One way to make sure you are clear, and don’t overstep what you are certain about is to write yourself a script. Don’t be overly practiced. Don’t be forced. But do prepare your approach. When Gartner was first coming to understand how disruptive COVID-19 could be, she wrote herself a 30-point plan. True, she later trimmed it, but the self-described planner put the work in to be able to offer a transparent look at the options she felt her team had.
There’s a tricky balance of transparency during a crisis; you must keep your team informed, while not burdening them with unreliable, inconsistent or unhelpful stress. Perhaps leaders should strive not to be as transparent as possible, but to be as transparent as is productive. If you get unconfirmed information that could swing in another direction quickly, question why you’re sharing that information and with whom. Use your leadership team for guidance.
All that said, when something is final, limit lag between when you know and the entire team does.

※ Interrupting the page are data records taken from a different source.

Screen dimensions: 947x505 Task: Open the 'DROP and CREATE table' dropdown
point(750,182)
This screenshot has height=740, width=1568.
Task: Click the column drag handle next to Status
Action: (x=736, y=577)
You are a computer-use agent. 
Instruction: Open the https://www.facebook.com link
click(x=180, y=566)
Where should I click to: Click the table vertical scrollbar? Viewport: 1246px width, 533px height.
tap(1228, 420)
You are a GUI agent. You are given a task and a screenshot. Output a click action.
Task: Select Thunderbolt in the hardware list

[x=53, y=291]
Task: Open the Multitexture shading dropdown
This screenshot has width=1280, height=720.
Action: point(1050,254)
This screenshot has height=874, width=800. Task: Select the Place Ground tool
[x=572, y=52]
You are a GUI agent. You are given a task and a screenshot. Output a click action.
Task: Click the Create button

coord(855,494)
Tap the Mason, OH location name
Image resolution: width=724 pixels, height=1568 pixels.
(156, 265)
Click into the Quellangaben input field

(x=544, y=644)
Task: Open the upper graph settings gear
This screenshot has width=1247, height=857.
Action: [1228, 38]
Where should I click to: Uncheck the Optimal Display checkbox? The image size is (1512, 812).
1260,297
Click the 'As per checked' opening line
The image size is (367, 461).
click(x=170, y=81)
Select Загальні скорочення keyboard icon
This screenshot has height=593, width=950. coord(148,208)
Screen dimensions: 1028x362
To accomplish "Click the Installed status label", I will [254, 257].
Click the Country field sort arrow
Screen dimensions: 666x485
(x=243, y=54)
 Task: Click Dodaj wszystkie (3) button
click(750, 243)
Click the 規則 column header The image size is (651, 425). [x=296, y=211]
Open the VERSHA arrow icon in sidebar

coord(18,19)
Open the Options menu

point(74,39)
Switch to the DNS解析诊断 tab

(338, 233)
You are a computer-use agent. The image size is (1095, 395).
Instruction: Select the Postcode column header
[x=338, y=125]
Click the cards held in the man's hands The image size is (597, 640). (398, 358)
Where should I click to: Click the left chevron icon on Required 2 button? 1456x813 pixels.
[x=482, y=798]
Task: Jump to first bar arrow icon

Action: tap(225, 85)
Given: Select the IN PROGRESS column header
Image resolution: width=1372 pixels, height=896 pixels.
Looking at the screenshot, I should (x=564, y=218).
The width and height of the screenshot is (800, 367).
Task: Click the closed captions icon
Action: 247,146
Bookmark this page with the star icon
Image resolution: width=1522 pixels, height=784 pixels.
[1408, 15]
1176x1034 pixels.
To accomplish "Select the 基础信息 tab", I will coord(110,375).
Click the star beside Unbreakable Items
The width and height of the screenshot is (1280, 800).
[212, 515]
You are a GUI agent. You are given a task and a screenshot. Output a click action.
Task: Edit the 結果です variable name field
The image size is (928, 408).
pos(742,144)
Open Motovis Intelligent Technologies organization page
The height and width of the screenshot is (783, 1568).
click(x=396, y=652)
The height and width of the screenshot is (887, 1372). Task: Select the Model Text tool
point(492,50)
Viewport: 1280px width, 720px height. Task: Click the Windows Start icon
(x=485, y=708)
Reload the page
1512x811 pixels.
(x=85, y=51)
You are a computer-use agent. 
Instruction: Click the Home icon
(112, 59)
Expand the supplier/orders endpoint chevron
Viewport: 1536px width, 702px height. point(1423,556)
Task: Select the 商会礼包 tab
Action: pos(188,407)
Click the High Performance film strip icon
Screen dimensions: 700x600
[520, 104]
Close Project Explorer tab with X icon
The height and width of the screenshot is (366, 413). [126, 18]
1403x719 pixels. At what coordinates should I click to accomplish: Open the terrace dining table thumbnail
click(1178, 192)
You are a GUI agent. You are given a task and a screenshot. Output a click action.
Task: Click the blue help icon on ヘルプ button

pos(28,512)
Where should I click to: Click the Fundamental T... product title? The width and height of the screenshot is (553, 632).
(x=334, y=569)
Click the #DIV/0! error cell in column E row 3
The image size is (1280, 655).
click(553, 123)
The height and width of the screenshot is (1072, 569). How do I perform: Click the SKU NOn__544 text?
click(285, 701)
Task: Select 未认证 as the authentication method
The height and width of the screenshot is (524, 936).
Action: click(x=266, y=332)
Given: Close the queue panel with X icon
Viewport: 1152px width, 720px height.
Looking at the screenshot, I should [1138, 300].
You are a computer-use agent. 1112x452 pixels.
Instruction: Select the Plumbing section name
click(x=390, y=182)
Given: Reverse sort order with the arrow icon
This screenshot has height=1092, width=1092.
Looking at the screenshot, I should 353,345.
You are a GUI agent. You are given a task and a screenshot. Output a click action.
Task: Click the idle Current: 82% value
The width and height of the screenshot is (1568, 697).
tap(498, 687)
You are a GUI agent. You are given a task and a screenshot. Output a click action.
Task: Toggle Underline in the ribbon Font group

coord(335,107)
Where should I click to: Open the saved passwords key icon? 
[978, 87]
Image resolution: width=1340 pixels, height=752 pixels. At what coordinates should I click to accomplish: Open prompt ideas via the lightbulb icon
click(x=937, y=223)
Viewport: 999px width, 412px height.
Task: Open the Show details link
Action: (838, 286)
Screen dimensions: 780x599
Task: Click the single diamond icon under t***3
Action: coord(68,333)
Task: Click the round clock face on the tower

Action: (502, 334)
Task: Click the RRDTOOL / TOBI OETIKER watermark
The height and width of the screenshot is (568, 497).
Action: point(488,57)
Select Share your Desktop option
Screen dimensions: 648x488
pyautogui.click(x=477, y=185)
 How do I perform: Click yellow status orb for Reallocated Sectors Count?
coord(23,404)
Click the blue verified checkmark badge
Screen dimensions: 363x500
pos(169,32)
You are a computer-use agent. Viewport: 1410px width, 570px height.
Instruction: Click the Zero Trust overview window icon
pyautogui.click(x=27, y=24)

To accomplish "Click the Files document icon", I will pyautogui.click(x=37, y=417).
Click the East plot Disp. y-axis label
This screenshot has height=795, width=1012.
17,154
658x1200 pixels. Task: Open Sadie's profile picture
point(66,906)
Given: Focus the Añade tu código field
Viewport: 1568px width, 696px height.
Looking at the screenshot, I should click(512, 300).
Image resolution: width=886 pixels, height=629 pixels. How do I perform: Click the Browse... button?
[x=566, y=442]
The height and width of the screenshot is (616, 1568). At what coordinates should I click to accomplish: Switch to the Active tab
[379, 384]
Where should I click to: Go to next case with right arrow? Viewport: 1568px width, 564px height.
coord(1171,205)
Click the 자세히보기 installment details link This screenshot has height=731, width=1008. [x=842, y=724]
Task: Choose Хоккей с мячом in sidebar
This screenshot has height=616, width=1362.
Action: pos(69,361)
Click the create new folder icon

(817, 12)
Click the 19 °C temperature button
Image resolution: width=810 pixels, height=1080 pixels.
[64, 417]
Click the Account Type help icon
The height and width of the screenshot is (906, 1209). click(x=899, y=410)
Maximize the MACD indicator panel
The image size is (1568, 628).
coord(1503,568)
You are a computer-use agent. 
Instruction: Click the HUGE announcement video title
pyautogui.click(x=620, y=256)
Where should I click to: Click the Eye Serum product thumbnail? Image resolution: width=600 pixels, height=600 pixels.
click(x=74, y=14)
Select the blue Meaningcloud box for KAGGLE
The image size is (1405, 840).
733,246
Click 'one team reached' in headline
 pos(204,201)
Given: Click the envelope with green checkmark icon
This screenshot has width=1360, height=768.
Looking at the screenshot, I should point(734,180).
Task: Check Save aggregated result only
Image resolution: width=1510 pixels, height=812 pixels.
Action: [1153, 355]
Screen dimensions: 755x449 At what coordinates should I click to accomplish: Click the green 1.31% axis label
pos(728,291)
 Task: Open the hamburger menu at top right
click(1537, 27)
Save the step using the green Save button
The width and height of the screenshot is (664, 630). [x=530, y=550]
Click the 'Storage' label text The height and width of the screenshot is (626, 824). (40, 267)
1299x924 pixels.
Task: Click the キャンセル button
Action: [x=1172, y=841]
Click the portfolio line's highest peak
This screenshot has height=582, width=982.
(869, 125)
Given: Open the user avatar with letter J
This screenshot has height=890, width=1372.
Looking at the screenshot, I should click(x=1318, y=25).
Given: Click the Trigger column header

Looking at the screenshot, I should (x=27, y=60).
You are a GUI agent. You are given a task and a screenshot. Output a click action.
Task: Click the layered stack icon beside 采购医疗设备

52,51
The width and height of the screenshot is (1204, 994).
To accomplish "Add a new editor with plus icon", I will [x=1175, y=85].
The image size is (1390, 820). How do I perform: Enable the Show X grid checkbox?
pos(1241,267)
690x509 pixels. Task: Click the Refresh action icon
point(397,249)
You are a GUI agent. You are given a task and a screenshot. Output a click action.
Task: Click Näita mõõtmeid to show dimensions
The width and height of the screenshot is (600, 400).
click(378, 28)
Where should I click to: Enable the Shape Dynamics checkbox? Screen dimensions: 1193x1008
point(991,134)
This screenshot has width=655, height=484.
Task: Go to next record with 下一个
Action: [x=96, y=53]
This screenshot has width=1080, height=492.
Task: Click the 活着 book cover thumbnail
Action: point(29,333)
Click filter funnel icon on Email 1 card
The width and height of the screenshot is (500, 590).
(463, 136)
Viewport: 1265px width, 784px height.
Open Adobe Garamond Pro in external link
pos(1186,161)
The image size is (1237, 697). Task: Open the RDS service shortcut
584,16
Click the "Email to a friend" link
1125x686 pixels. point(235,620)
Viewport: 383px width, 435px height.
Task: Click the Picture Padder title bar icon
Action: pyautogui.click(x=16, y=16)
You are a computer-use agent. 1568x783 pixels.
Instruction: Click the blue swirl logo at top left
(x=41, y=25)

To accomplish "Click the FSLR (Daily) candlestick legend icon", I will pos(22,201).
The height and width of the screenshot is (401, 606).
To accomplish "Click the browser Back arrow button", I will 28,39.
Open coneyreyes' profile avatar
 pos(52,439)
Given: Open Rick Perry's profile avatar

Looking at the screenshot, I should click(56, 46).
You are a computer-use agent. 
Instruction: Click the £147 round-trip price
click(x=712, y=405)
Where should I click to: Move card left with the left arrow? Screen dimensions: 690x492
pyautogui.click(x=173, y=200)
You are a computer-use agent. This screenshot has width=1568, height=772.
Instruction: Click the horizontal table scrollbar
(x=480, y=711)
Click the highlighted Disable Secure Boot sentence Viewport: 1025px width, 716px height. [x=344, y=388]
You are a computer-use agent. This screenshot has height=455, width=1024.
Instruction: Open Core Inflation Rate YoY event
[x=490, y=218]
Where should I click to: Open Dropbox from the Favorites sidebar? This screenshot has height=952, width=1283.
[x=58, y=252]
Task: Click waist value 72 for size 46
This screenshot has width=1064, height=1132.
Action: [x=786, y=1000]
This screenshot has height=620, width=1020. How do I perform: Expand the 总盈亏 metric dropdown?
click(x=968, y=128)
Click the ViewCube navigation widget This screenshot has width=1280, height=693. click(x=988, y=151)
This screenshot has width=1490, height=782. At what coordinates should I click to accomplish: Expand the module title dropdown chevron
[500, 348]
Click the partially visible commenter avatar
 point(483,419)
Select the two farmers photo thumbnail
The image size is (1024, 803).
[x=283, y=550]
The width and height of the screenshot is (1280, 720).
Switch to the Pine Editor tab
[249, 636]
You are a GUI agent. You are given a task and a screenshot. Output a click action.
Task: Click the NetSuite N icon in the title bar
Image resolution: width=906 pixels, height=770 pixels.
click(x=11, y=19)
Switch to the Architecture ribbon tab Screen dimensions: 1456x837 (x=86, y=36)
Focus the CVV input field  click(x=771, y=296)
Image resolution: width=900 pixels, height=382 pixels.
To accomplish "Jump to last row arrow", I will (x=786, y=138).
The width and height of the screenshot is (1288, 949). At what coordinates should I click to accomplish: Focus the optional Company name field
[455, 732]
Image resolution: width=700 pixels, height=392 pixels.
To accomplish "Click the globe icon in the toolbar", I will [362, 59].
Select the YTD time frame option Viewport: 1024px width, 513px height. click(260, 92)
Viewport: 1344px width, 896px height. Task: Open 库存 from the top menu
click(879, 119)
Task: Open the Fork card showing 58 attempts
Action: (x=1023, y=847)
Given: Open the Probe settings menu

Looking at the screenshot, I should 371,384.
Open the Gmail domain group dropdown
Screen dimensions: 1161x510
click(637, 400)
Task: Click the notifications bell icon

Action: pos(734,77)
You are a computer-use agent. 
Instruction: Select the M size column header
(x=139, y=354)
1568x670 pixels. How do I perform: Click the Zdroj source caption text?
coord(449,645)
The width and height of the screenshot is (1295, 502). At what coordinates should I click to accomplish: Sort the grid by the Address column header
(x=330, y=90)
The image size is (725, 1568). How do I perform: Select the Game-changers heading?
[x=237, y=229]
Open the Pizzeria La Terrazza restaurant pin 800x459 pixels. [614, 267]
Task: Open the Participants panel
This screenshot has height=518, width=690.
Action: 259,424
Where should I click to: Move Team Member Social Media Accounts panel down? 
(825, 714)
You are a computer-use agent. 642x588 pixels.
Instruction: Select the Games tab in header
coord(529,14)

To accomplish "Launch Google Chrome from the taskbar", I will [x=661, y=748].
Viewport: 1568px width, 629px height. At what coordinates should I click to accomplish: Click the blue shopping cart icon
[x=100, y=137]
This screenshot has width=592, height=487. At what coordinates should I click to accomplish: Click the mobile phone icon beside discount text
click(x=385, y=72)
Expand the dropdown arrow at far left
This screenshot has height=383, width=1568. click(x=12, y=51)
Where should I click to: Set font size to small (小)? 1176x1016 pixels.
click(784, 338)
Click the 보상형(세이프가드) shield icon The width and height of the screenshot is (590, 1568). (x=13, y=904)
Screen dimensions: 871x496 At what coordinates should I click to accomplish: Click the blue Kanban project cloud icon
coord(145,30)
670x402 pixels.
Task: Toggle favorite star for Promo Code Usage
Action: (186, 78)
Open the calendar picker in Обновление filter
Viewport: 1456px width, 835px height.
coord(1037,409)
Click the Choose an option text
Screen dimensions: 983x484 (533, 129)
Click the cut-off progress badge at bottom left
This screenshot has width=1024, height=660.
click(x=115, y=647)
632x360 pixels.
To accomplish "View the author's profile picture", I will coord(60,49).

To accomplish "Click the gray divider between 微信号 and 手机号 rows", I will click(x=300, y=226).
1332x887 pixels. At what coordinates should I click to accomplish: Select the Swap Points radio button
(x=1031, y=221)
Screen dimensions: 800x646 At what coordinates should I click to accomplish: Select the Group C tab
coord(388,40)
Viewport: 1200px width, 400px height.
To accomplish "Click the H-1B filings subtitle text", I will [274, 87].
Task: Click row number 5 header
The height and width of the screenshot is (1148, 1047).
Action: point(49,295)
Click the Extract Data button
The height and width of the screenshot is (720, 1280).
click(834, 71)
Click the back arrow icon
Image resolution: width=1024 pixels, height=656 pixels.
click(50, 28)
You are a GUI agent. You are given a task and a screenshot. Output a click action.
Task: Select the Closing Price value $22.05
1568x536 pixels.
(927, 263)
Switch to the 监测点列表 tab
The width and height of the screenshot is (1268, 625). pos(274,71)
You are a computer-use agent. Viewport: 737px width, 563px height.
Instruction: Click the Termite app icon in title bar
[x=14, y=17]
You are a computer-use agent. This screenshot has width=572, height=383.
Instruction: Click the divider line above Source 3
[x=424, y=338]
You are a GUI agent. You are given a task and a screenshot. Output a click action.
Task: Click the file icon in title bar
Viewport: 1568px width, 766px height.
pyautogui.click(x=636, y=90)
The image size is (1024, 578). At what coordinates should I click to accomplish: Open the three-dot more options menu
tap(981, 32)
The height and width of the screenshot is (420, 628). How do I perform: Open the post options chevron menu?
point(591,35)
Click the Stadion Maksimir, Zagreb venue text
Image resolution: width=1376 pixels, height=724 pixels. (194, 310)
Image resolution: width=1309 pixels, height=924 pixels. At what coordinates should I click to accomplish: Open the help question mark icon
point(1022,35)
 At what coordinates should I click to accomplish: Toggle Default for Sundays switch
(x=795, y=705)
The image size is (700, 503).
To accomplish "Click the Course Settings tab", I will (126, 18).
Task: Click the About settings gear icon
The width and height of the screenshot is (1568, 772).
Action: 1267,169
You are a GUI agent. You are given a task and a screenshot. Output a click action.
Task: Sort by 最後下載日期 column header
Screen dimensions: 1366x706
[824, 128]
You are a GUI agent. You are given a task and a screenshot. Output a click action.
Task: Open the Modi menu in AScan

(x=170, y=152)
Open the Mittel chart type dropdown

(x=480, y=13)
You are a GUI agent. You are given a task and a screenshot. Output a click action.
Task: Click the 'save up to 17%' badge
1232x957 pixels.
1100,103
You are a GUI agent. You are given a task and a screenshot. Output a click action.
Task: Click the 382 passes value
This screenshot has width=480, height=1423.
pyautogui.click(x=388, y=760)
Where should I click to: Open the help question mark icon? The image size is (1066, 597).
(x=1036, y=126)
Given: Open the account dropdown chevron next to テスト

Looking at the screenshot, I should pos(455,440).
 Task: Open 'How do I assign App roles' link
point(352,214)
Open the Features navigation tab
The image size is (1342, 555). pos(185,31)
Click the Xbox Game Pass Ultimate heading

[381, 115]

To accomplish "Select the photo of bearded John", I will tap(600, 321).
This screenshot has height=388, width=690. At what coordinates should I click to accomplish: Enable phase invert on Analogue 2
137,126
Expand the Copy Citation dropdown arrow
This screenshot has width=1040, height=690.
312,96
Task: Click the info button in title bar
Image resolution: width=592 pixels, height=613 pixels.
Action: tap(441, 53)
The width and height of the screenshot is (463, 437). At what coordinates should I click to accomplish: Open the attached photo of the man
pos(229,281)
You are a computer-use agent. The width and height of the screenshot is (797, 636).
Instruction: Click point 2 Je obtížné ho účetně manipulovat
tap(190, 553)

Sometimes one size does fit all
As it became clearer that this coronavirus was going to be a pandemic with meaningful economic implications, Gartner started having one-on-one conversations with each of her dozens of staff members. It took a lot of time, but it was possible. She notes that at some size that becomes impossible for a CEO to do, but the culture of caring can remain: “Every manager at a company could do that.”
She and Marable are both startup founders, and though they’re at different stages, in the grand scheme of business, they’re both tiny. Yet neither think the care they have for their employees should be lost as a company grows, as difficult as that is.
As Gartner said, “Leading with empathy does scale.”